La méditation des grandes vérités
Pourquoi [est-il nécessaire que vous preniez du temps pour] vous éloigner du monde ? Pour réfléchir sur le grand don que le bon Dieu vous a fait en vous donnant une âme, et surtout pour recevoir la lumière de la grâce. Vous réfléchirez à ce qu’est l’éternité par rapport au temps, à ce qu’est l’esprit par rapport à la matière, à ce qu’est Dieu par rapport à vous-mêmes, pauvres créatures. Vous réfléchirez à celui qui est tout, comme disait si bien [Notre-Seigneur à] sainte Catherine de Sienne, et à celle qui n’est rien [3]. Donc vous réfléchirez à celui qui est votre tout, et à ce que vous êtes, c’est-à-dire rien. Vous n’êtes rien parce que vous n’êtes qu’une créature, et une créature pécheresse. Alors vous réfléchirez au grand amour de Notre-Seigneur Jésus-Christ pour vous, à cet amour immense qui vous a été donné par le baptême, par tous les sacrements que vous avez reçus, grâce à sa Croix, grâce à son sang qui vous a rachetés. Vous réfléchirez à ces choses, et la lumière descendra en vous. Et cette lumière, qu’est-elle sinon Notre-Seigneur Jésus-Christ lui-même ?
Les retraites de saint Ignace
Nous avons tous besoin d’être bien mis de temps en temps devant nos fins dernières, devant la gravité du péché, devant les dangers de l’enfer, et nous devons y réfléchir sérieusement. La contemplation des fins dernières peut provoquer en nous la crainte servile, c’est-à-dire la crainte de l’esclave, de celui qui est effrayé à la pensée de l’enfer, et qui s’éloigne donc de l’enfer pour essayer de suivre les commandements. Mais ce n’est pas seulement la crainte servile que nous devons susciter en nous, c’est aussi la crainte filiale.
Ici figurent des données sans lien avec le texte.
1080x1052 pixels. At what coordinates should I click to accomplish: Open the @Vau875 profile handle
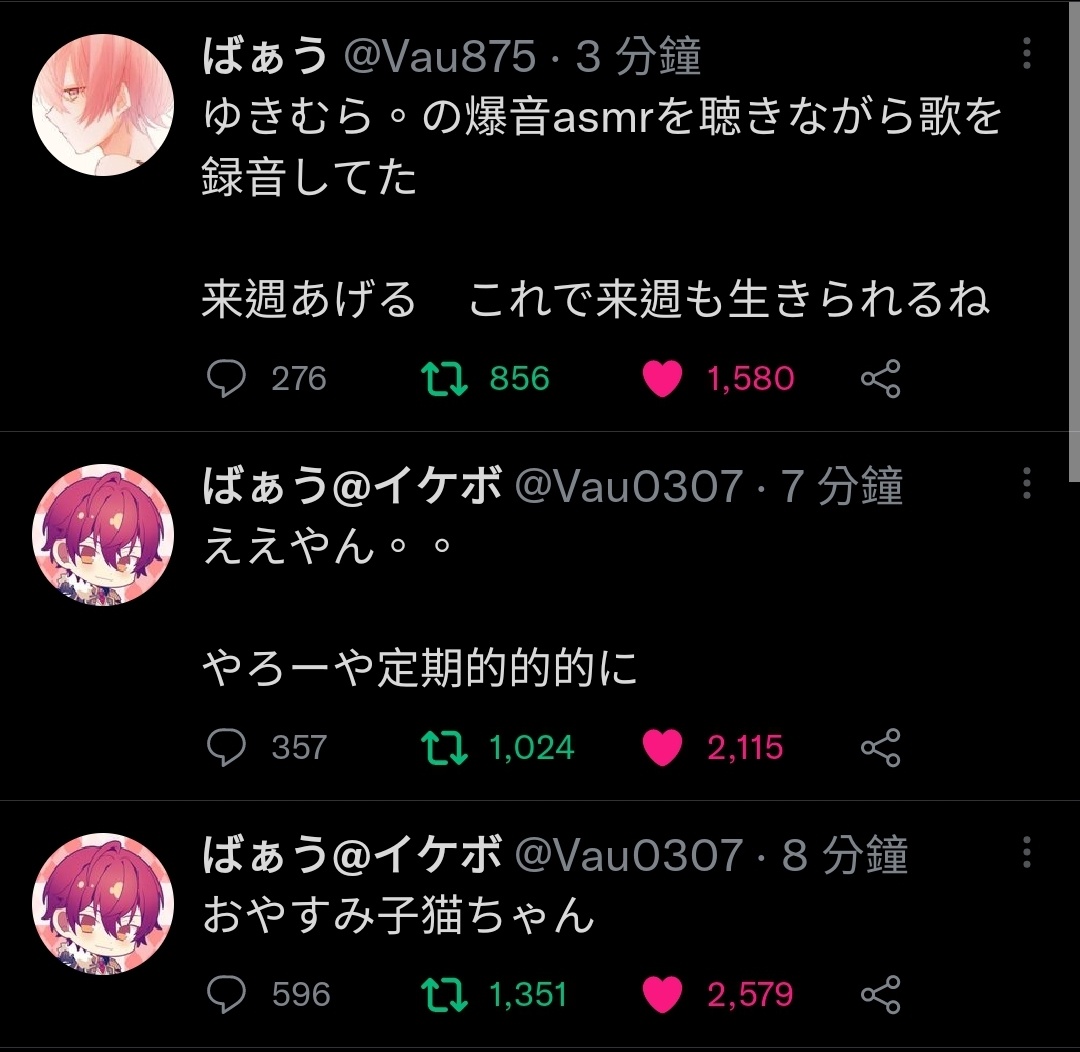(x=439, y=56)
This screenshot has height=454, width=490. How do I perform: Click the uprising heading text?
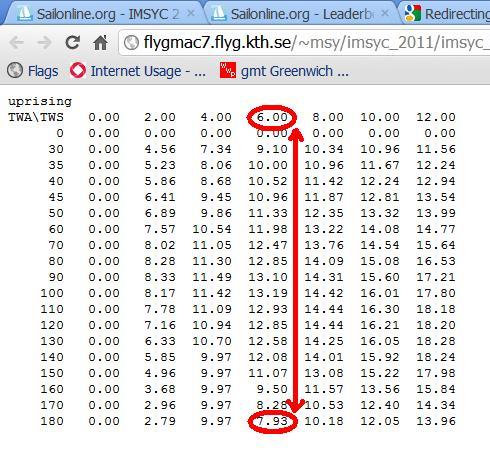pos(40,101)
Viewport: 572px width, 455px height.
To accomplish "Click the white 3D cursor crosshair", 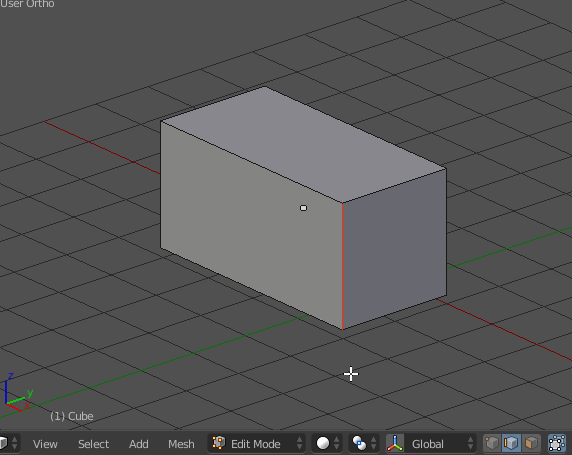I will 351,374.
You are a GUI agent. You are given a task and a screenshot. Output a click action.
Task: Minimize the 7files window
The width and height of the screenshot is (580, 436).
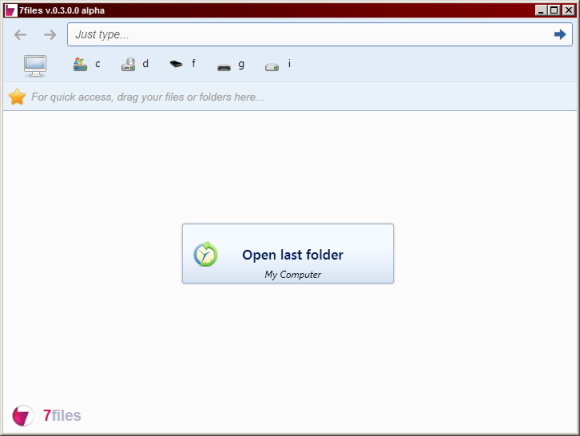click(x=541, y=10)
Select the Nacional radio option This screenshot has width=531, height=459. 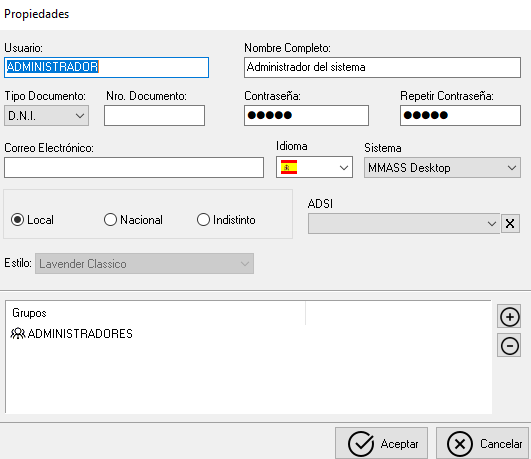[110, 220]
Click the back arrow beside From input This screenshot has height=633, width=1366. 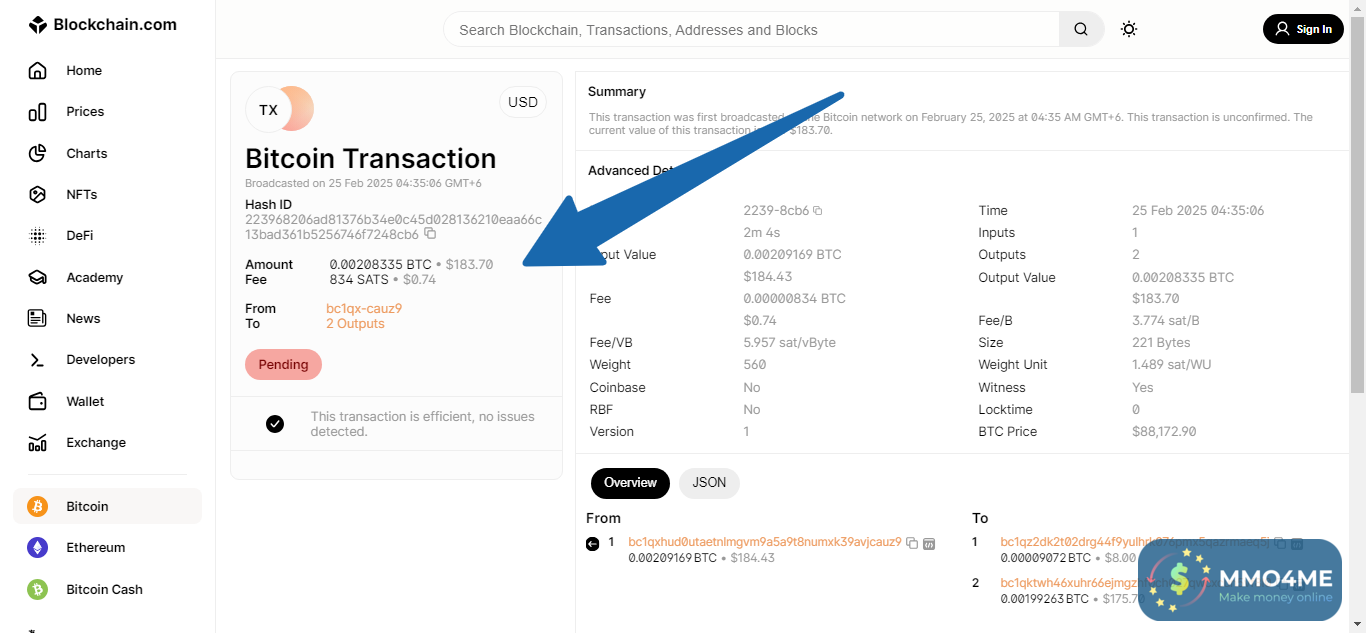(x=592, y=543)
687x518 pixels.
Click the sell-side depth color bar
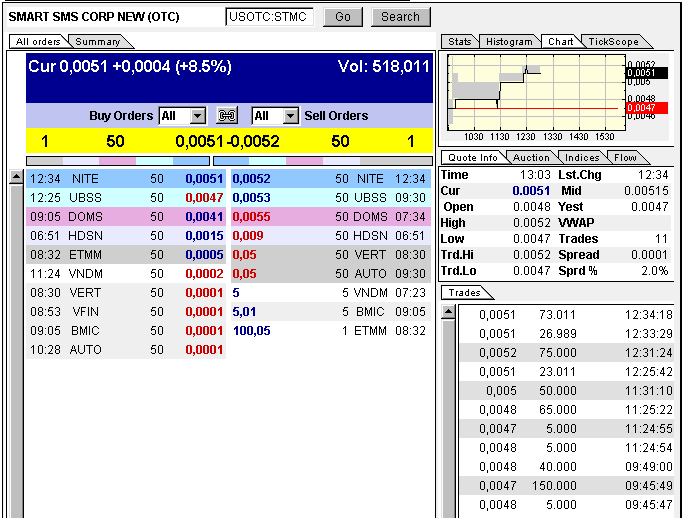pyautogui.click(x=323, y=160)
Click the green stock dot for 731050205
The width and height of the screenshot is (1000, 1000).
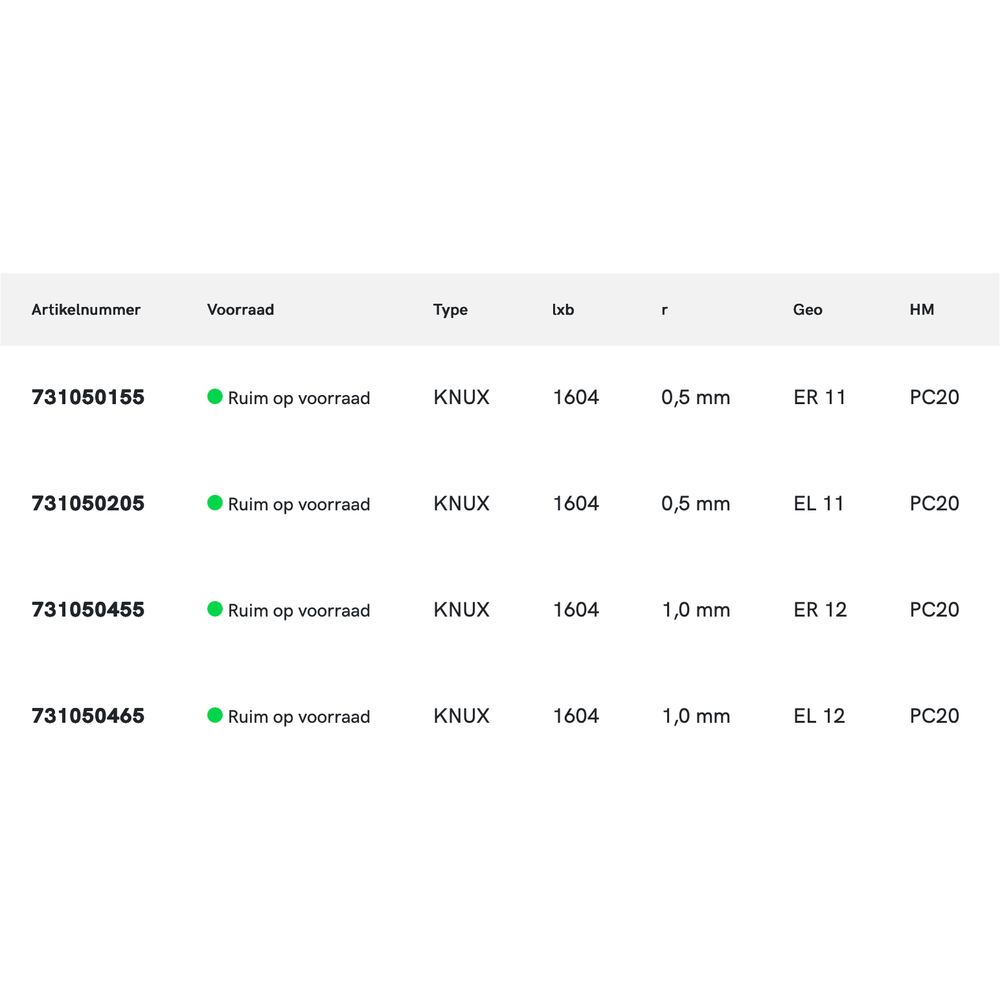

Et il est vrai que, dans la retraite de saint Ignace, cette autre forme de crainte est aussi suscitée dans l’âme. Car il ne faut pas réduire les exercices de saint Ignace aux méditations du premier jour, sur les fins dernières. Il faut voir aussi tout ce qui suit. On s’aperçoit alors qu’après la considération des fins dernières de la première semaine, on a la contemplation de tous les mystères de Notre-Seigneur Jésus-Christ, qui sont admirables et qui [tous incitent à aimer Notre-Seigneur, à avoir un attachement indéfectible envers Dieu qui est venu nous sauver en la personne de Notre-Seigneur Jésus-Christ. Ces trois dernières semaines des exercices sont magnifiques.
Ce qui touche, dans une retraite de saint Ignace, c’est la synthèse. On réunit dans l’espace de six jours toute la philosophie, toute la théologie, l’Écriture sainte, la vie de Notre-Seigneur Jésus-Christ, la christologie. Alors les gens voient en résumé leur propre vie. On leur parle des fins dernières, des mystères de Notre-Seigneur Jésus-Christ, on leur ouvre des horizons sur la vie divine en eux, on leur parle de la vie chrétienne, puis des obligations qui en découlent s’ils veulent demeurer chrétiens. En l’espace de six jours, on leur met sous les yeux cette synthèse qu’ils n’avaient jamais eue à ce degré-là. Ils avaient entendu parler des fins dernières. Une fois, quelqu’un leur a parlé de l’enfer… six mois après, un autre du purgatoire… trois mois après, un autre a parlé du Ciel… et ils ont entendu parler, bien sûr, de la grâce de Notre-Seigneur… mais ils n’ont pas eu cette vision générale dévoilée devant eux. Alors, la retraite leur a posé vraiment en raccourci la grave question du sens de leur existence, leur a montré l’enjeu capital de leur devenir, et en conséquence leur a communiqué les convictions qu’ils ont à avoir et indiqué la vie qu’ils ont à mener. Veulent-ils, oui ou non, vivre la vie chrétienne telle que Dieu l’a voulue, telle que Notre-Seigneur l’a instituée ?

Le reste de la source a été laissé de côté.